#### Testo da leggere
....

Attraverso questa tendenza gli zingari diventano il “resto”, il fuori del discorso filosofico occidentale. Potrebbero in qualche modo essere associati alla figura dell’Homo sacer di cui parla Agamben, centrale nel duplice movimento di inclusione ed esclusione che è al cuore della macchina antropologica occidentale. In tal modo gli zingari diventano il nome di «una generalizzazione, ciò equivale a dire che è un silenzio: è il silenzio dell’universale davanti alla singolarità delle vite» (ivi, p. 25).
Se, come ricorda Derrida, nella filosofia occidentale e anche nel pensiero comune il termine animale, declinato al singolare, rappresenta il nome di una violenza perpetrata al fine di sottolineare l’unicità e la sovranità dell’uomo, allo stesso modo l’universale “zingaro” è utilizzato per semplificare, oggettivare, dominare, escludere un insieme di popoli che fa della singolarità, dell’unicità della loro esistenza – così come avviene per ogni vivente – la propria peculiarità. Anche nel discorso sugli zingari è in moto quel processo divisivo che funziona esclusivamente per partizioni in compartimenti stagni (tedeschi/ebrei, occidentali/orientali, umani/animali, stanziali/migranti), ignorando il magma irrequieto del divenire del vivente, che scioglie ogni possibile identificazione stabile.

....

(Voci salvate)
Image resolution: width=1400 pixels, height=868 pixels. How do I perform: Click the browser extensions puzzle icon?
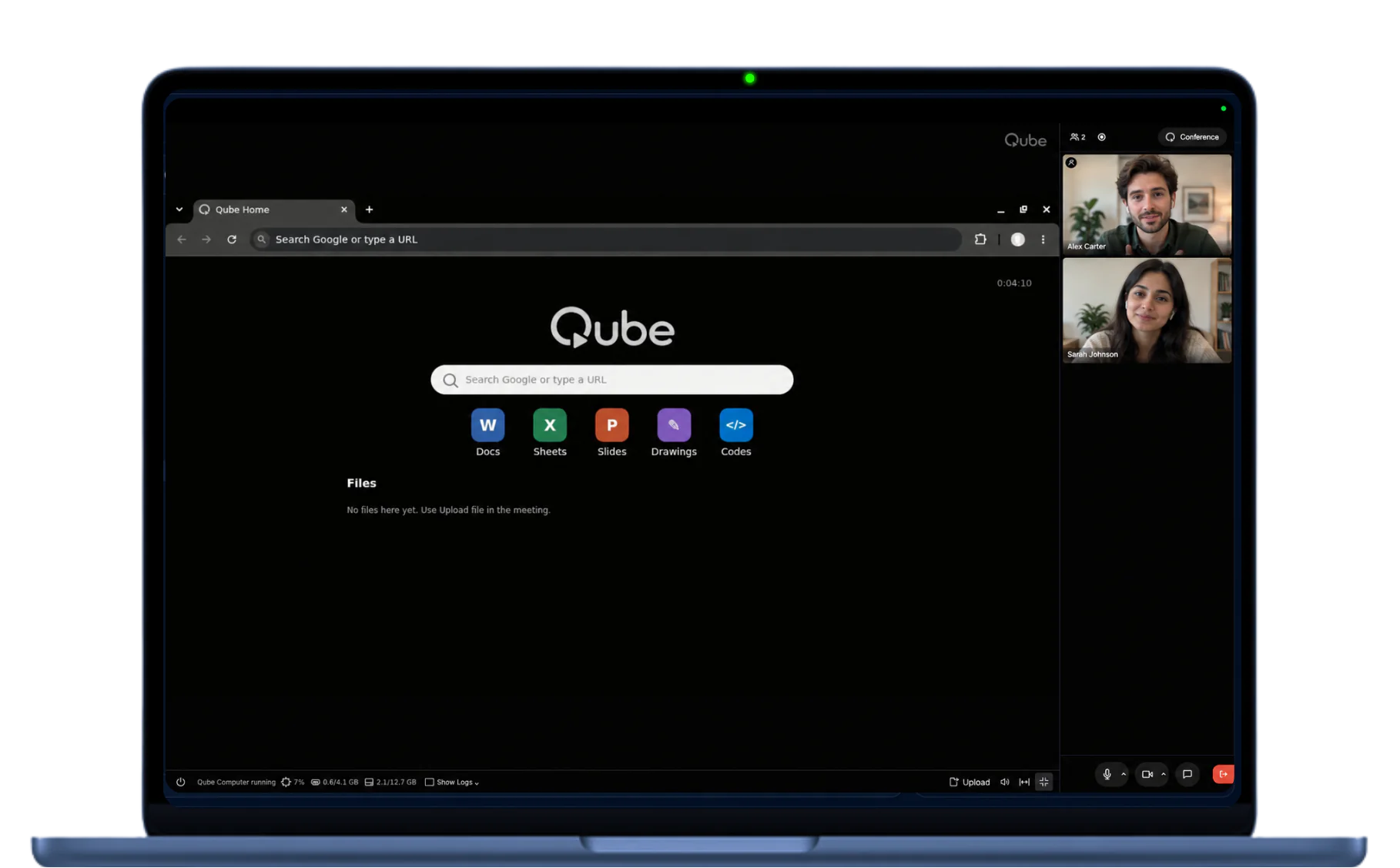point(980,240)
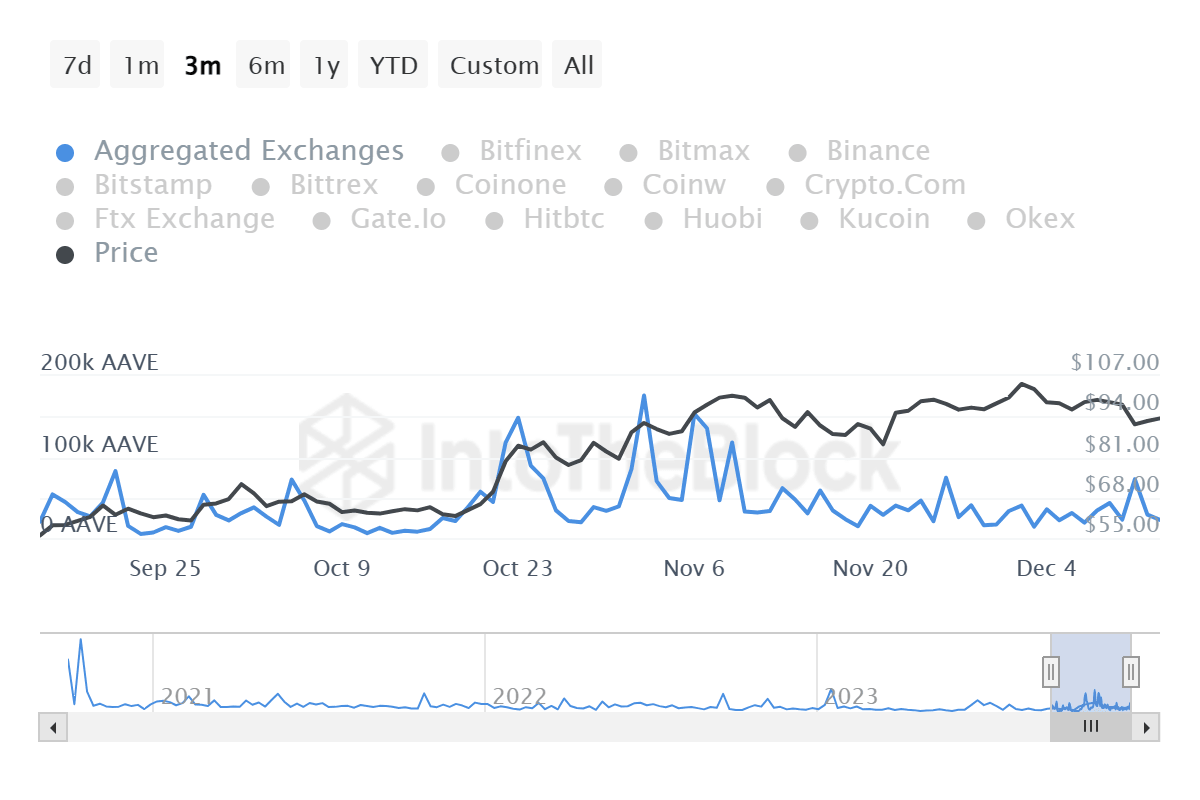Enable the Huobi legend item
Screen dimensions: 1200x800
(x=722, y=219)
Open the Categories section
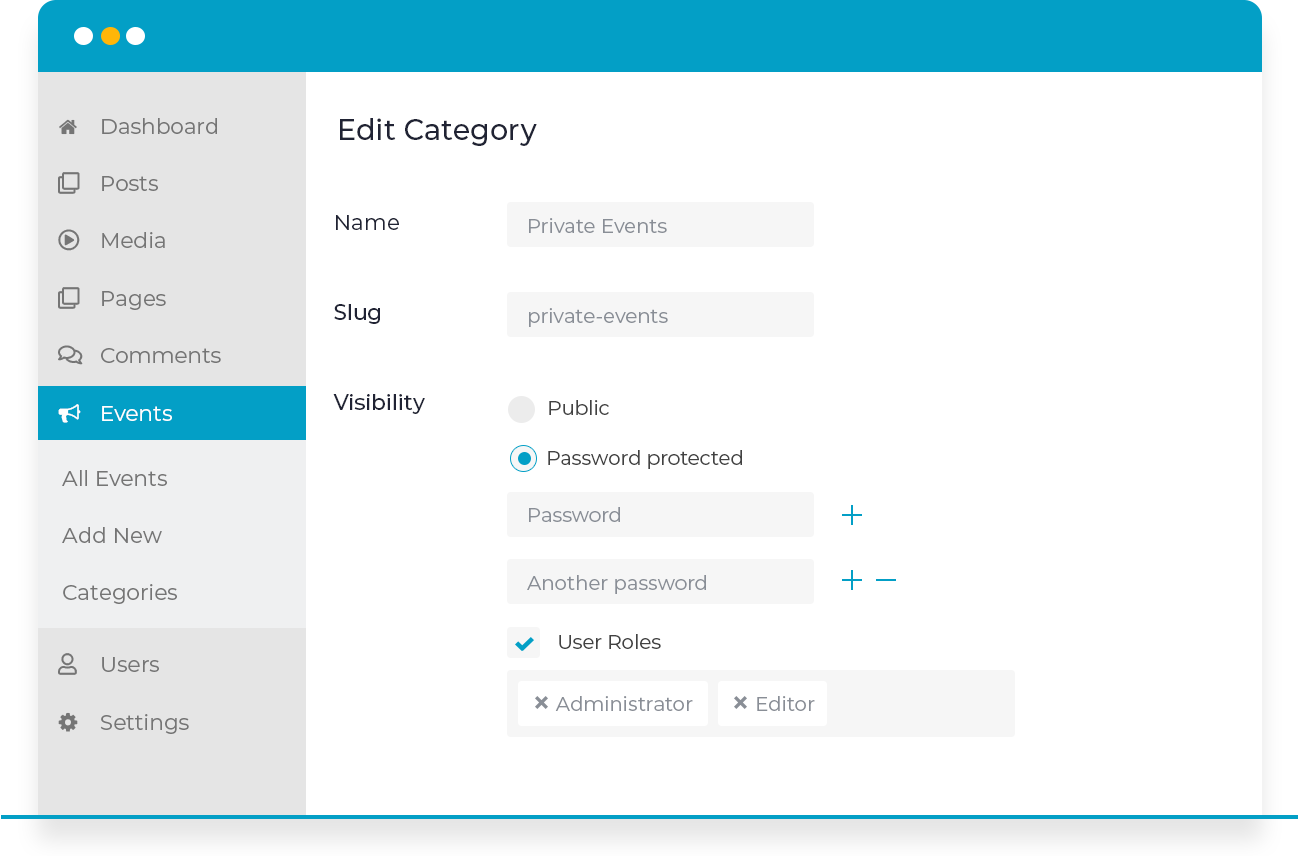The width and height of the screenshot is (1298, 856). click(119, 592)
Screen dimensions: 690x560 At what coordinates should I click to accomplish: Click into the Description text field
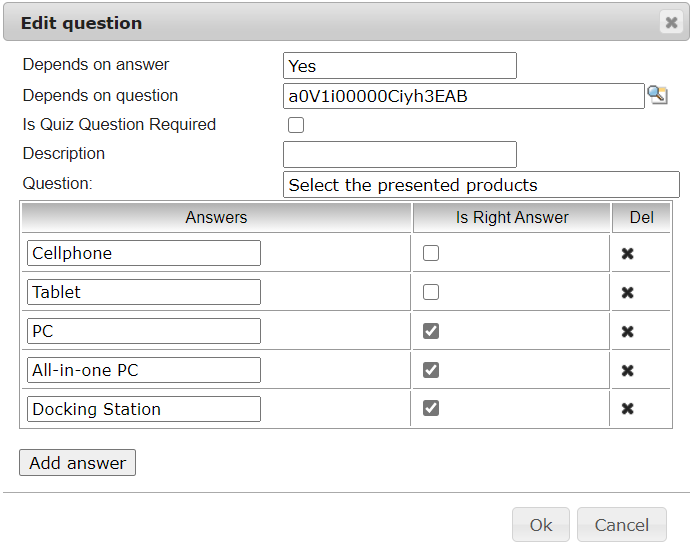click(399, 155)
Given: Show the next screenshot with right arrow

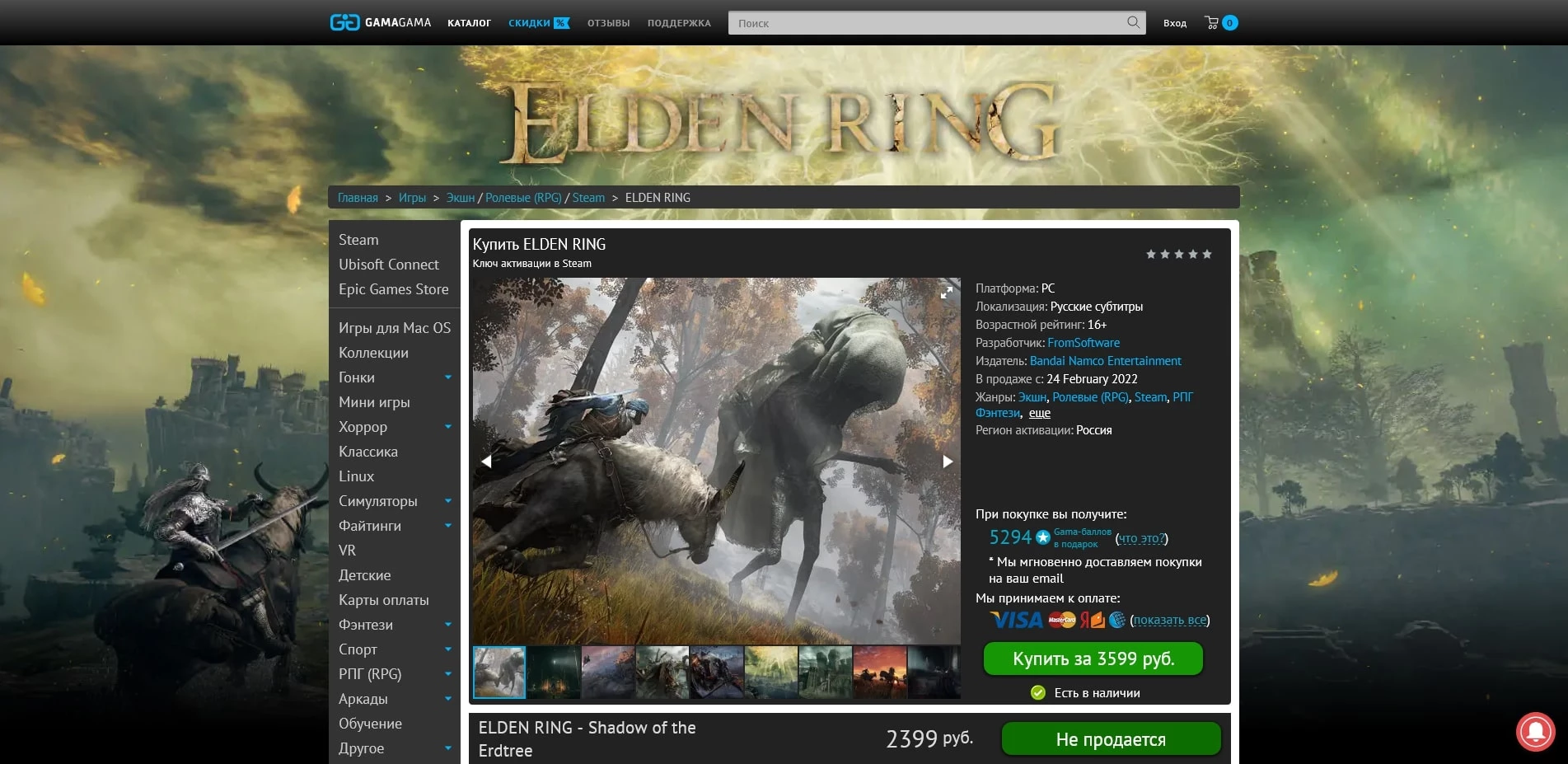Looking at the screenshot, I should tap(948, 462).
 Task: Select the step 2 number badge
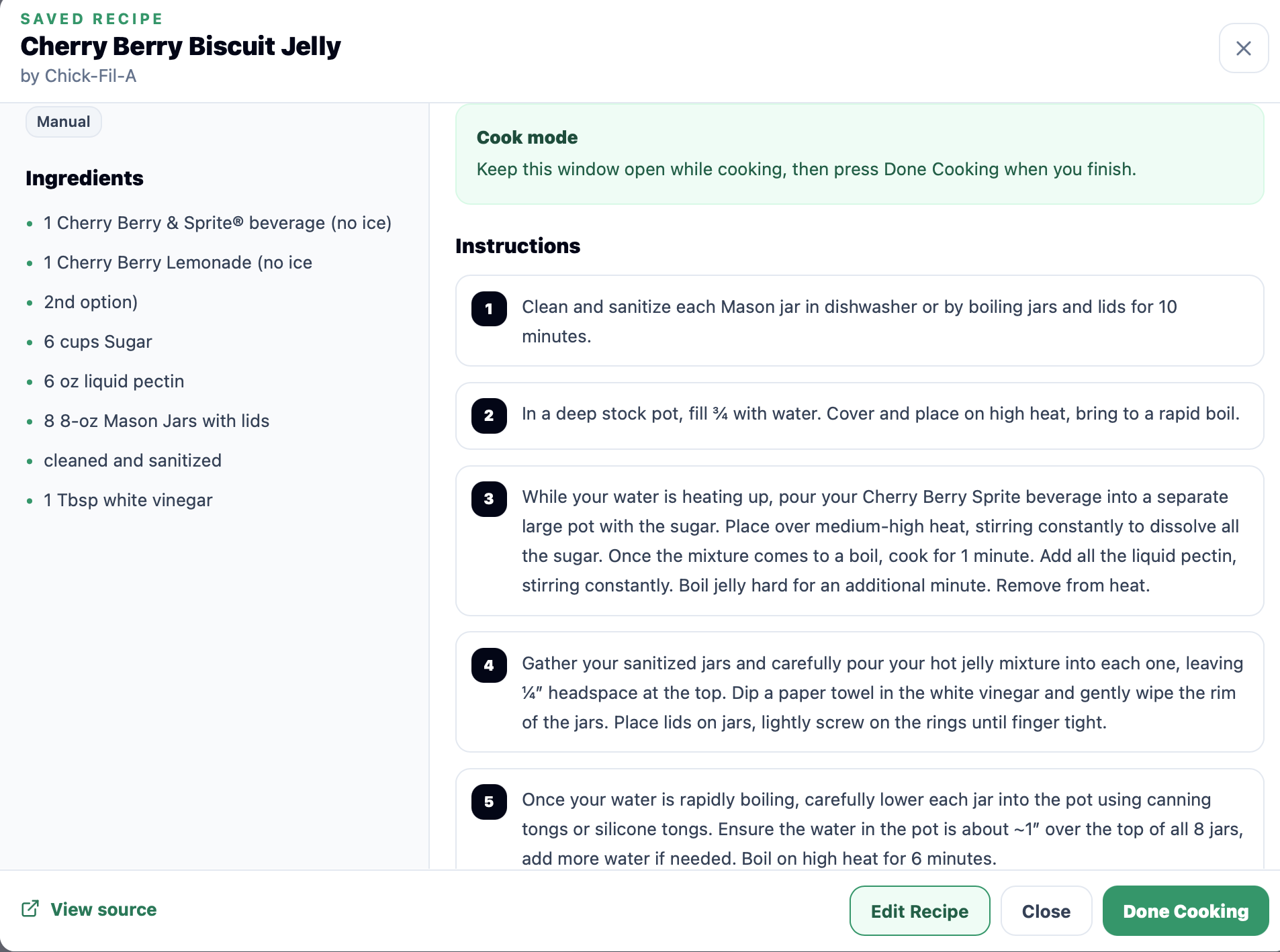click(x=489, y=416)
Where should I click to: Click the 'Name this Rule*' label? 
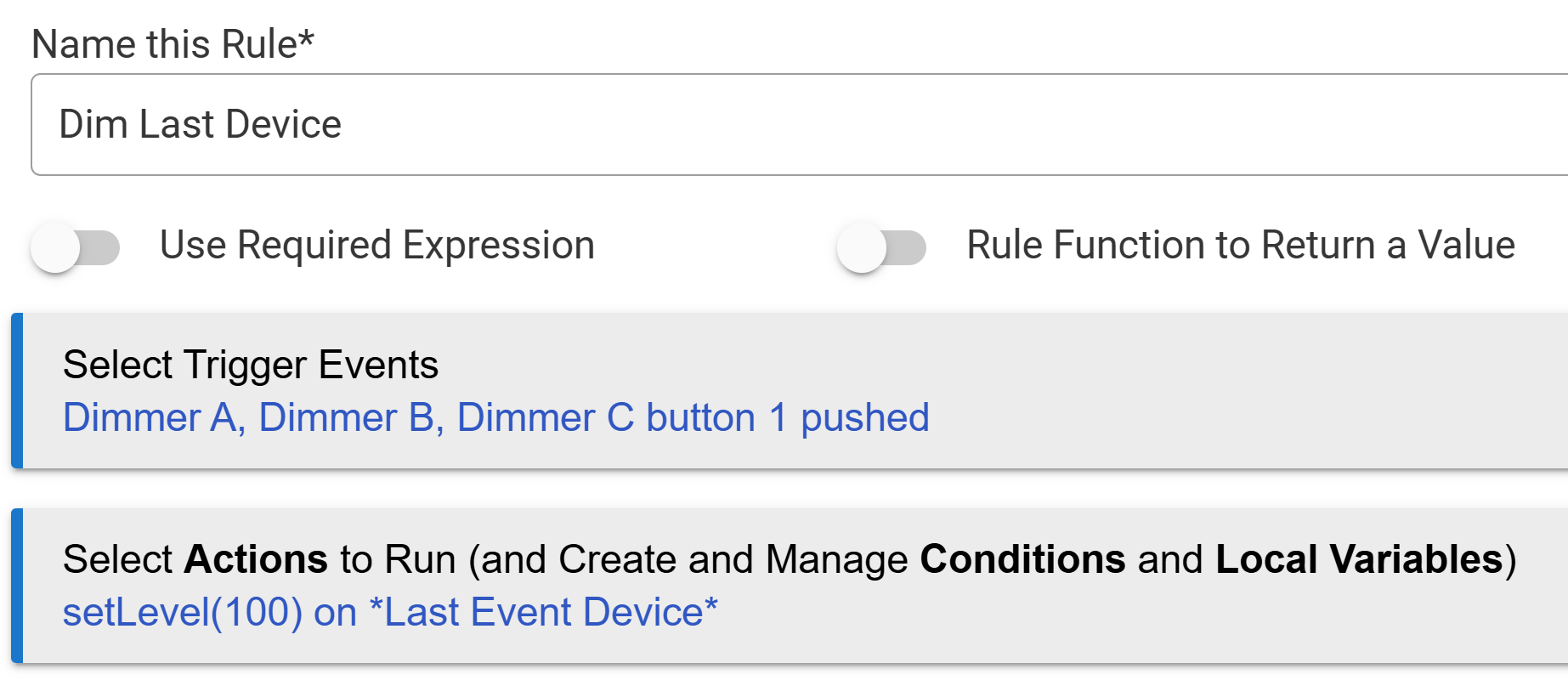pos(173,44)
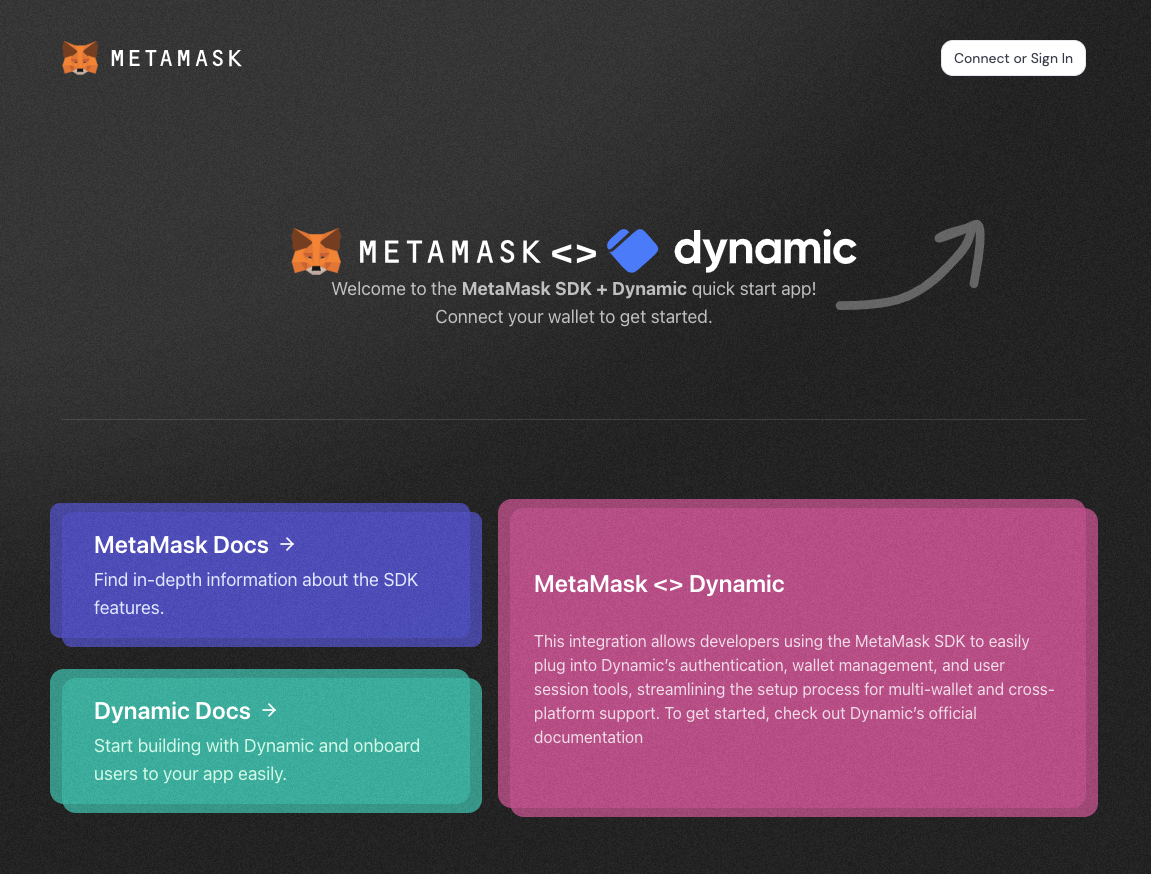Click the curved arrow doodle graphic
This screenshot has width=1151, height=874.
click(912, 263)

....

#### Esercizi
a. Ritrascrivi senza alcuna modifica il passo del brano sugli zingari che va da "Se, come ricorda" fino a "possibile identificazione stabile.".
b. Scrivi il seguito del brano sugli zingari, cominciando subito dopo la sua ultima frase.

#### Soluzioni
a.
Se, come ricorda Derrida, nella filosofia occidentale e anche nel pensiero comune il termine animale, declinato al singolare, rappresenta il nome di una violenza perpetrata al fine di sottolineare l’unicità e la sovranità dell’uomo, allo stesso modo l’universale “zingaro” è utilizzato per semplificare, oggettivare, dominare, escludere un insieme di popoli che fa della singolarità, dell’unicità della loro esistenza – così come avviene per ogni vivente – la propria peculiarità. Anche nel discorso sugli zingari è in moto quel processo divisivo che funziona esclusivamente per partizioni in compartimenti stagni (tedeschi/ebrei, occidentali/orientali, umani/animali, stanziali/migranti), ignorando il magma irrequieto del divenire del vivente, che scioglie ogni possibile identificazione stabile.

b.
Una tale tendenza all’esclusione, alla riduzione al silenzio, se non addirittura alla discriminazione e alla violenza potrebbe essere letta anche in chiave psicoanalitica a partire dalla nozione di rimosso. In altri termini «gli zingari sono chiamati a fare la parte di ciò che c’era prima della formazione del soggetto occidentale e che resta inaccessibile a tale soggetto» (ivi, p. 31). Essi sarebbero l’incarnazione di quell’Es che nella topica freudiana deve essere silenziato a favore dell’Ich; da qui il loro carattere fantasmatico, residuale e al tempo stesso inquietante.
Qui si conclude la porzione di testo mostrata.